Der Dieb verharrte. Seine Muskeln schmerzten und fingen an zu pochen. Sie fühlten sich unsagbar schwer an. Er bekam nur beiläufig mit, dass der weiße Wolf, der den Pfeil abgeschossen hatte, von dem schwarzen und dem grauen Biest übertölpelt und zu Boden geworfen wurde. Der ganz große Kerl mit der Augenklappe folgte ihnen, brüllte den Weißen an und presste seinen Kopf gegen einen Baum. Die Nordwölfe näherten sich vorsichtig.
»Was wollt ihr?«, fragte Jonathan und schlang seinen Mantel um sich. Ihm war nicht kalt, aber hundeelend.
Die Wölfe sahen ihn nachdenklich an. Der Schwarze gab bellende und knurrende Laute von sich und zeigte auf die am Boden liegende Erin. Der graue im braunen Lendenschurz lud das Mädchen auf seine Schulter und stapfte voraus, die anderen Wölfe folgten ihm.
Jonathan sah ihnen nach und neigte den Kopf. Erst, als sich die Augenklappe zu ihm umdrehte, »Folgen« knurrte und winkte, ging er ihnen nach. Sie bringen mich hier raus, stellte er fest. Ich bin ein Idiot. Warum habe ich nicht gewartet? Vielleicht haben sie darüber gesprochen!
Sie geleiteten Jonathan bis zur Hauptstraße, die nach Snowbrook führte und brachten ihn zum Stützpunkt der Regulation. Ihm war klar, dass er vorneweg gehen musste, um ein Sperrfeuer von den Soldaten zu vermeiden und das kam ihm recht. Er war kraftlos. Immer wieder mussten die Wölfe ihn anstoßen, damit er sich nicht einfach auf die Straße legte.
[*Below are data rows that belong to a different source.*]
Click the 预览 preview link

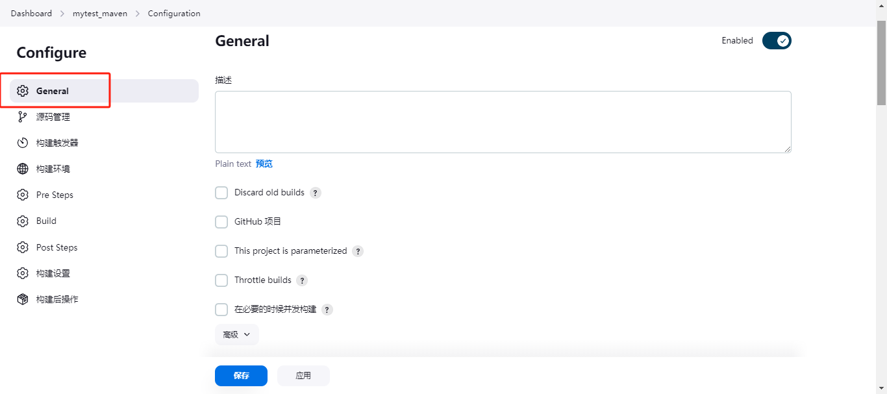[x=264, y=164]
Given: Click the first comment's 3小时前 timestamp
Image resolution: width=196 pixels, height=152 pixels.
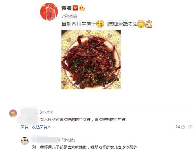Looking at the screenshot, I should tap(46, 112).
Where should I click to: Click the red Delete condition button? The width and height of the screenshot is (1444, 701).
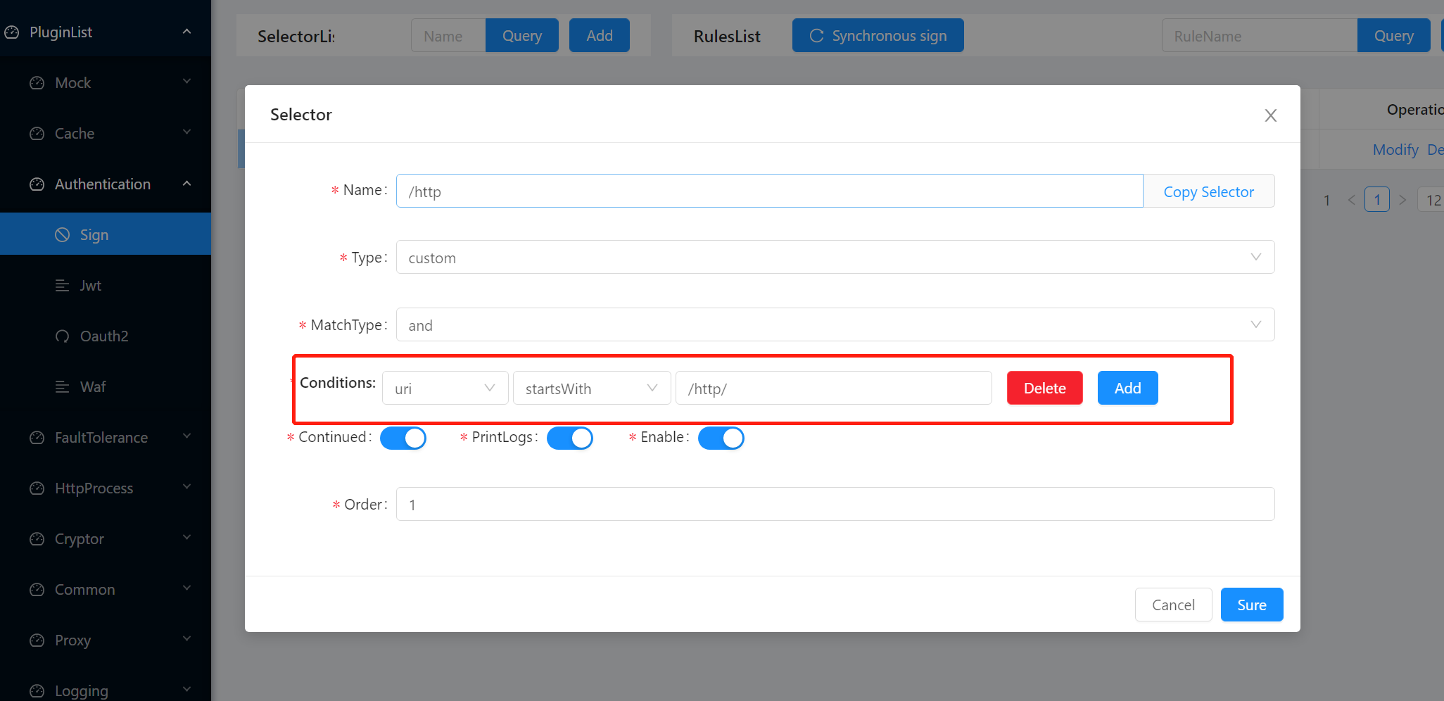coord(1044,389)
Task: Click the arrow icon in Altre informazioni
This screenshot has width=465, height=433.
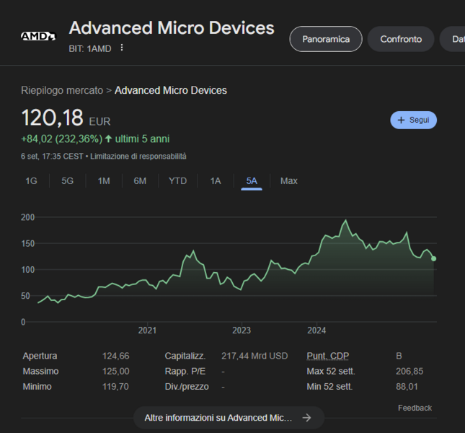Action: click(306, 418)
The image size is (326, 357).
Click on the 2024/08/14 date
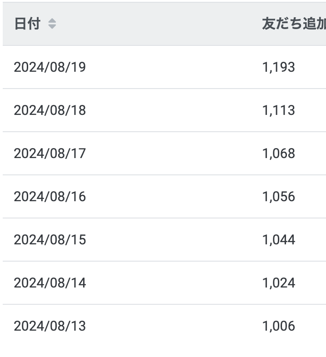click(49, 283)
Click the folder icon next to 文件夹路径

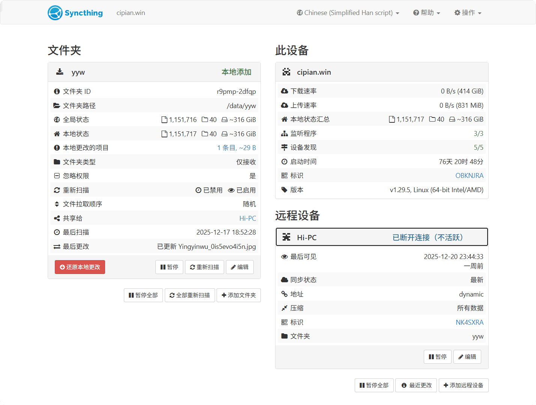click(x=57, y=106)
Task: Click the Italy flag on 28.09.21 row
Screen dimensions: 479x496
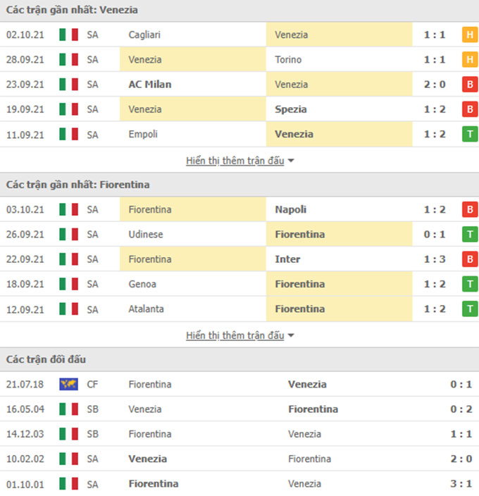Action: click(68, 59)
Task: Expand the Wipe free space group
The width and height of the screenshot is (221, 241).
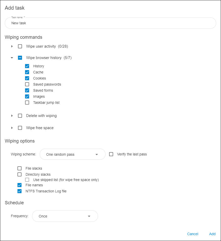Action: (12, 128)
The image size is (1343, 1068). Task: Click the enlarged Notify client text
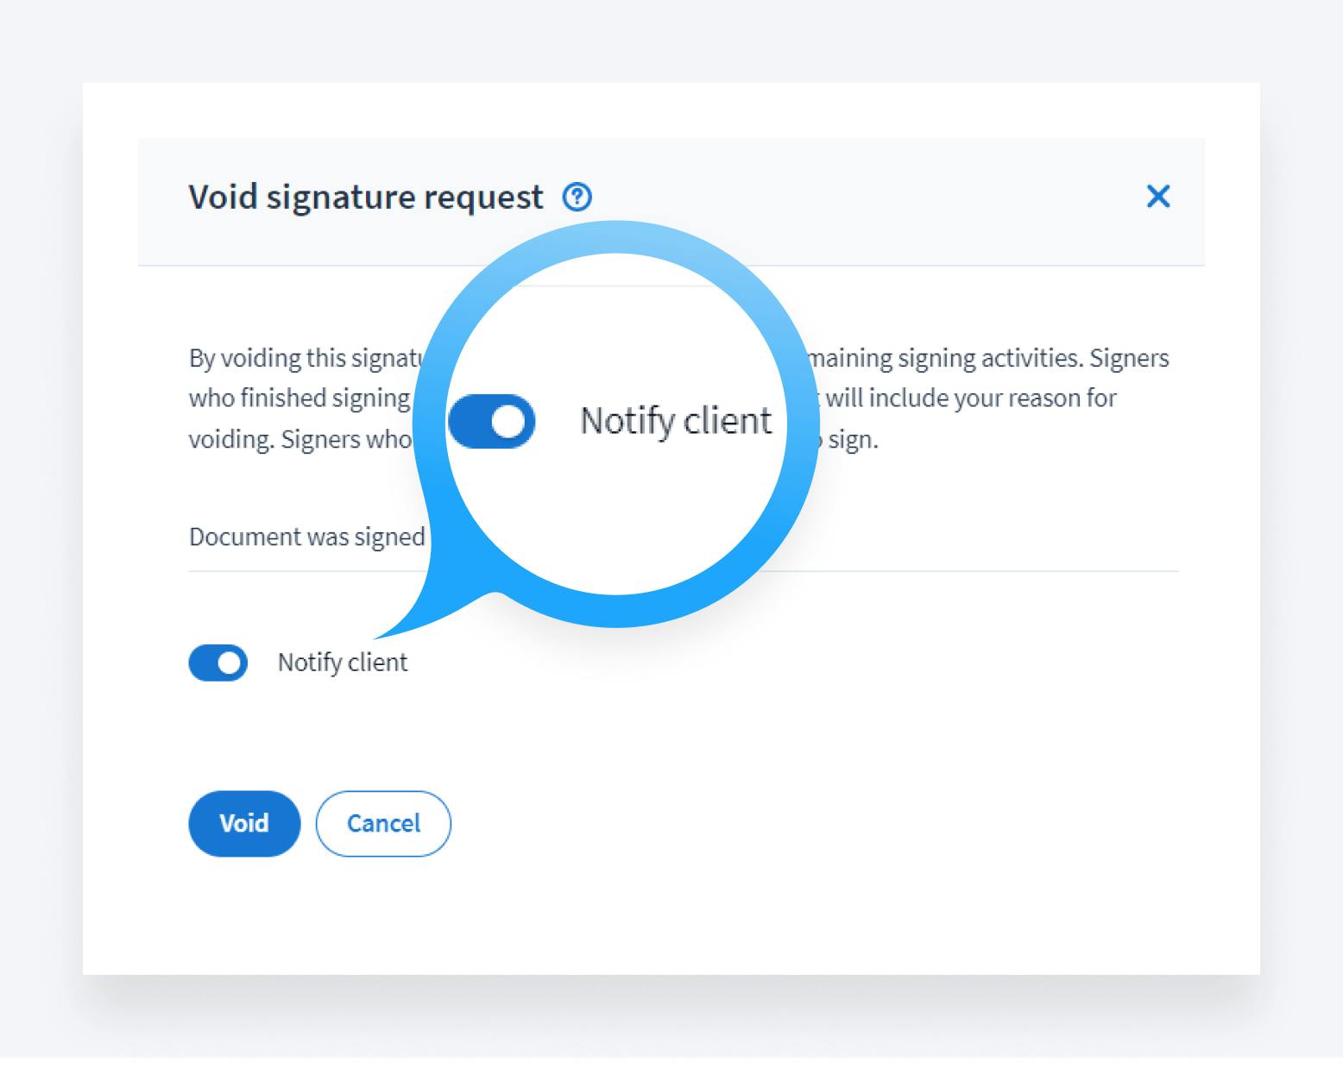pos(676,421)
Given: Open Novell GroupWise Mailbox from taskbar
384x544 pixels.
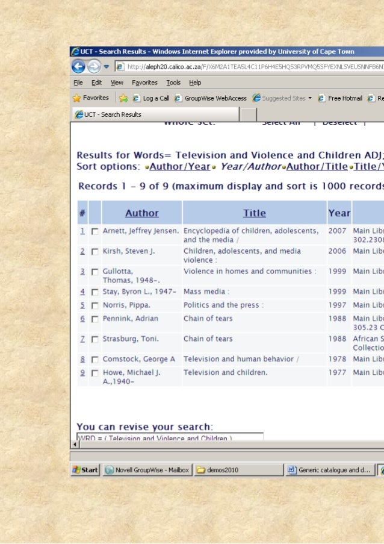Looking at the screenshot, I should [147, 470].
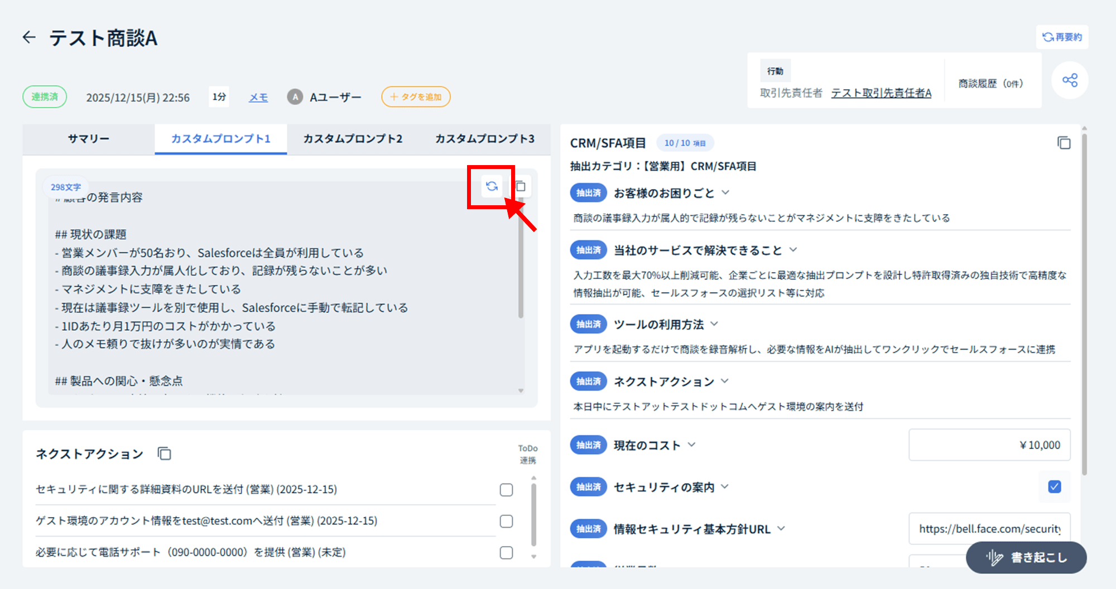
Task: Click the custom prompt text scrollbar
Action: click(521, 268)
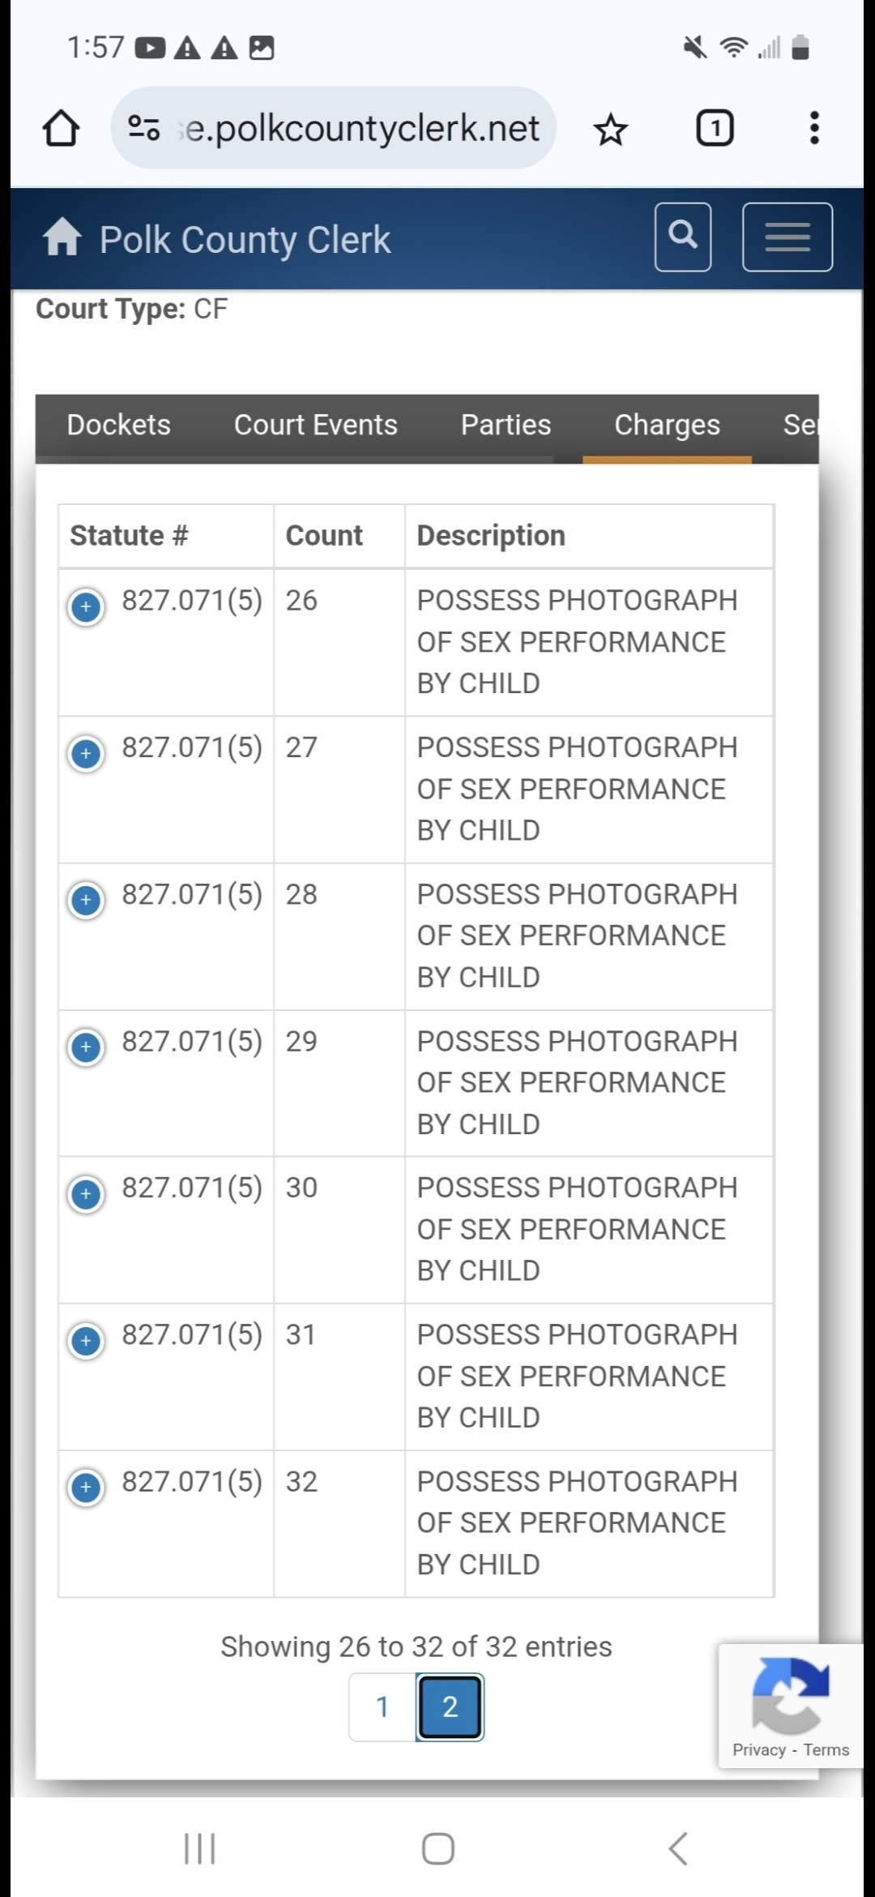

»Halt!«, schrie ein Soldat und trat mit entsichertem Karabiner auf die Straße, als die Wölfe sich näherten. »Junge, was schleppst du da an?«
»Sie haben mich gerettet«, antwortete Jonathan mit bebender Stimme.
»Die andere?«, rief der Wächter. Sie heißt Erin.
»Das war nicht ihre Schuld«, versicherte er.
Der Graue stieß den Weißen nach vorne und zeigte auf ihn. Ein kehliges Knurren drang aus seiner Kehle.
»Er war es.« Ich war es.
»Ist das wahr? Bei allen Göttern, schwöre, dass es wahr ist!« Mehr Wächter fanden sich auf der Straße ein. Sie bildeten eine Formation.
»Ich schwöre es. Er war es.«
Es gab keine Verhandlung mit Wilden. Die Soldaten richteten ihre Gewehre auf den weißen Wolf aus und feuerten eine Salve auf ihn. Die anderen Wilden zuckten zusammen, aber hielten sich zurück. Augenklappe legte eine Pranke auf Jonathans Schulter und brummte beruhigend.
Der Offizier richtete den Lauf auf die anderen Nordwölfe und winkte mit seinem Gewehr in Richtung des Waldes. Sie hoben ihre Pranken und bewegten sich langsam zurück in den Grenzwald. Jonathan sah, dass der Graue am Waldrand hielt, sich für einen Moment hinhockte und nachzudenken schien, bevor ein tiefes Knurren ihn zum weitergehen animierte.
»Findet die Eltern von dem armen Ding«, sagte der Offizier und behielt die Wölfe im Auge.
»Sie heißt Erin«, sagte Jonathan. Mehr brachte er nicht über die Lippen.